Vitamin C is the most famous supplement in history, largely because of Linus Pauling’s 1970 book claiming megadoses could prevent and cure colds, cancer, and heart disease. The cancer and cardiovascular claims have been refuted. The cold claims were partially correct — there is a real but modest effect — but the megadose framing is not supported by modern evidence.

The Hemilä 2013 Cochrane review is definitive: 29 trials, 11,350 participants. Routine supplementation did not prevent colds in ordinary people. But in 642 marathon runners, skiers, and soldiers in sub-arctic exercises, the incidence dropped 50%. The benefit is specific to brief periods of severe physical stress.

For duration, regular supplementation shortens colds by 8% in adults and 13.6% in children. The 2023 Hemilä meta-analysis found vitamin C decreased severe symptom severity by 15% — it may help with the miserable part of a cold, not the sniffles.

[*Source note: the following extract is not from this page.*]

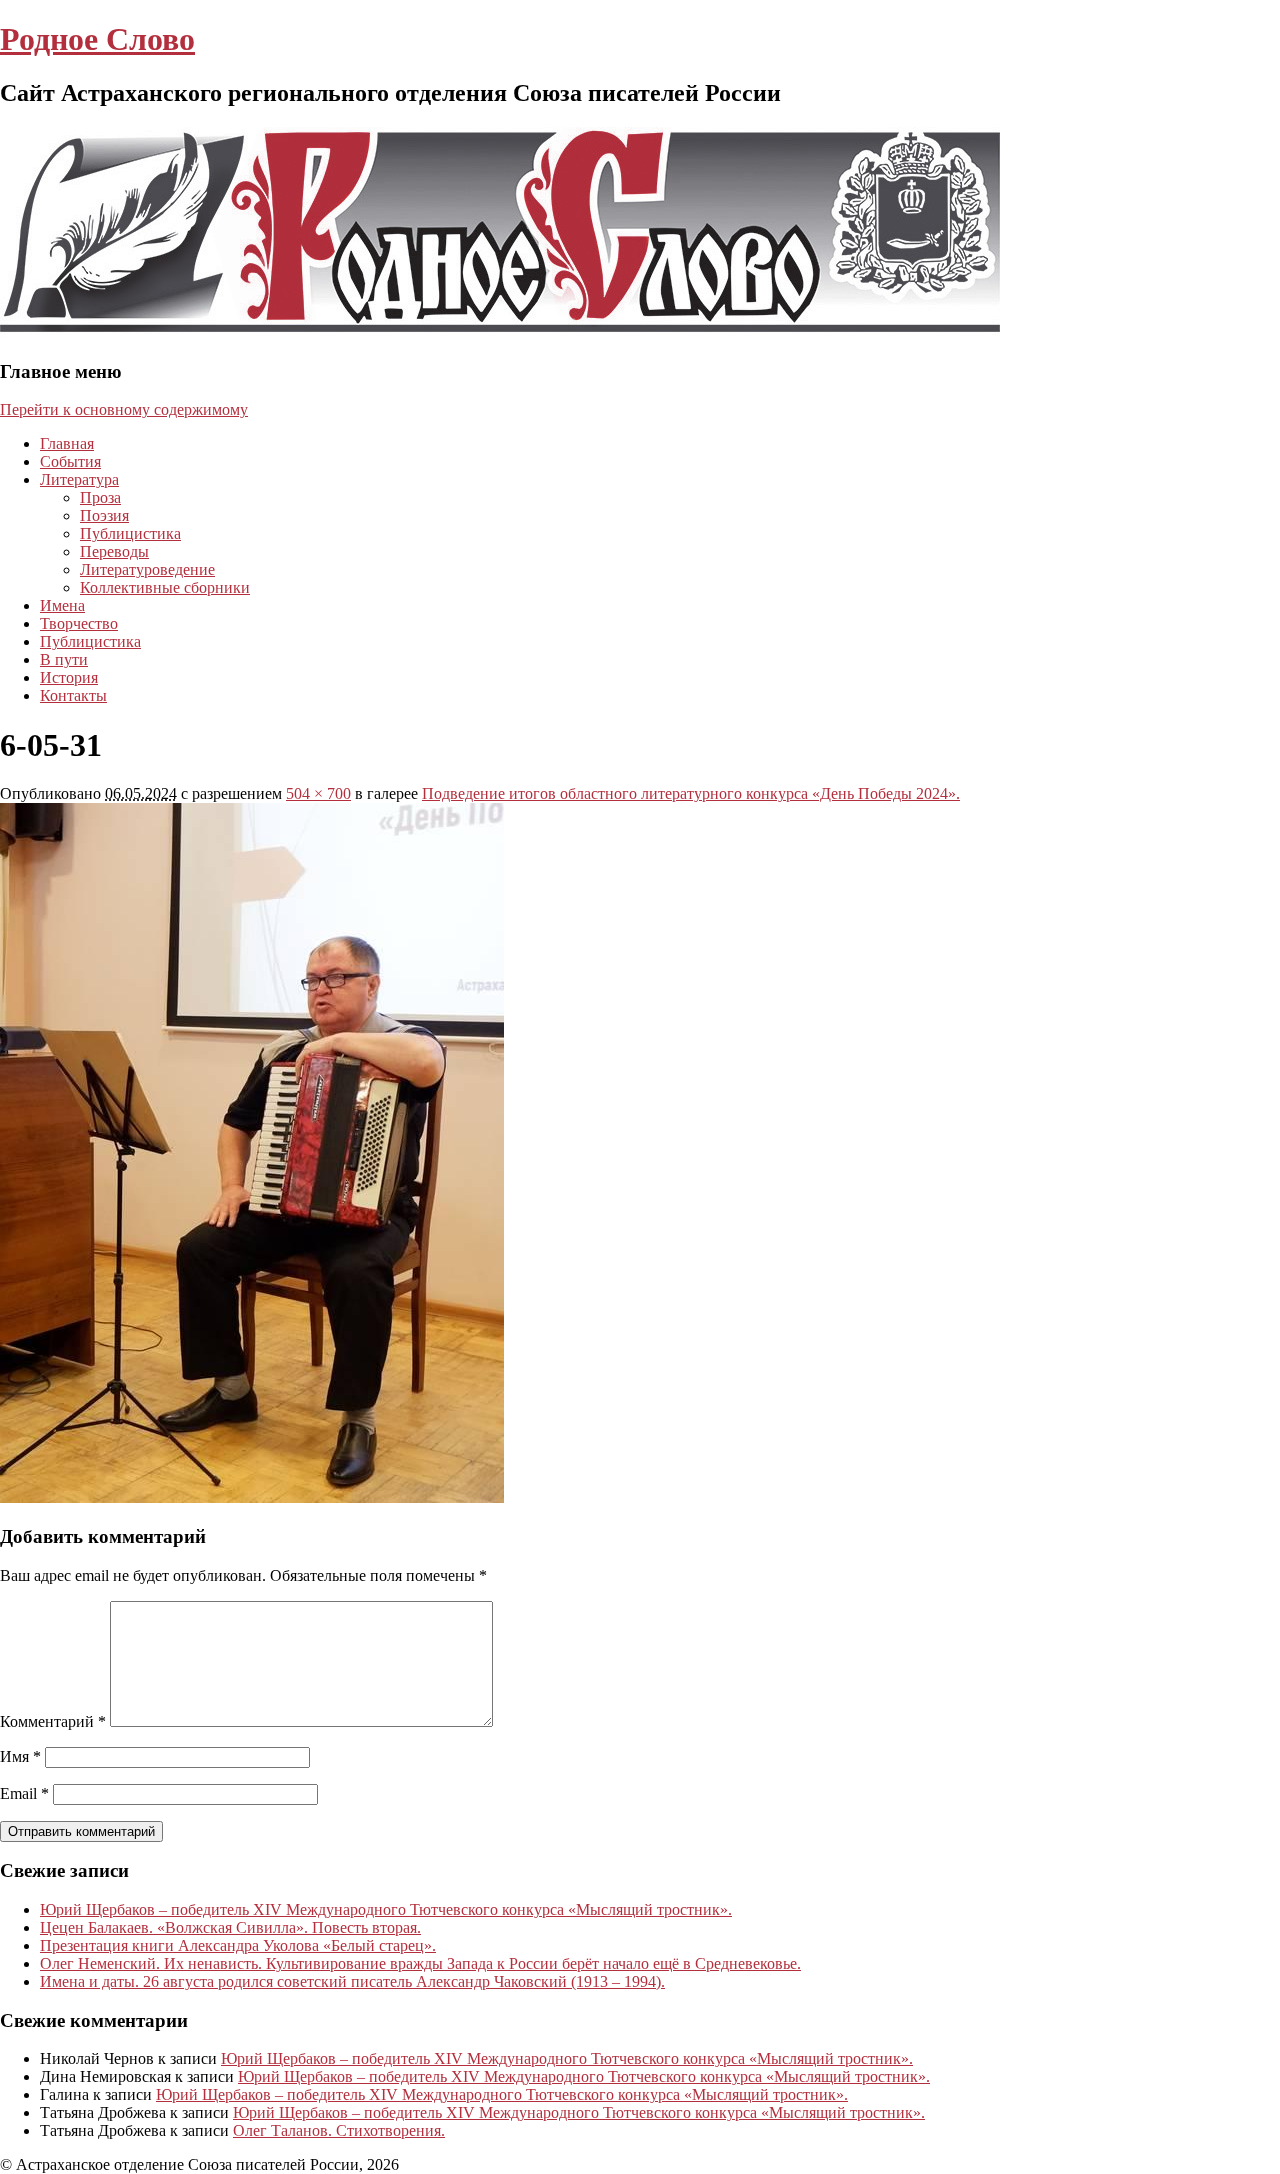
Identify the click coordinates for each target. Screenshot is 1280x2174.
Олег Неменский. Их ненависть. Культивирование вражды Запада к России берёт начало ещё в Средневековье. (420, 1963)
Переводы (114, 551)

Absorption kinetics explain why megadoses waste money. Intestinal absorption is saturable: 70–90% at 200 mg, ~50% at 1000 mg, ~16% at 12 g. Unabsorbed ascorbic acid causes osmotic diarrhea — the body’s natural brake.

Practical guidance: 200–500 mg split BID for daily use. If you’re an athlete or facing severe stress, 500–1000 mg/day prophylactically. At cold onset, 6–8 g/day in divided doses within 24 hours may help, but therapeutic evidence is weaker than prophylactic.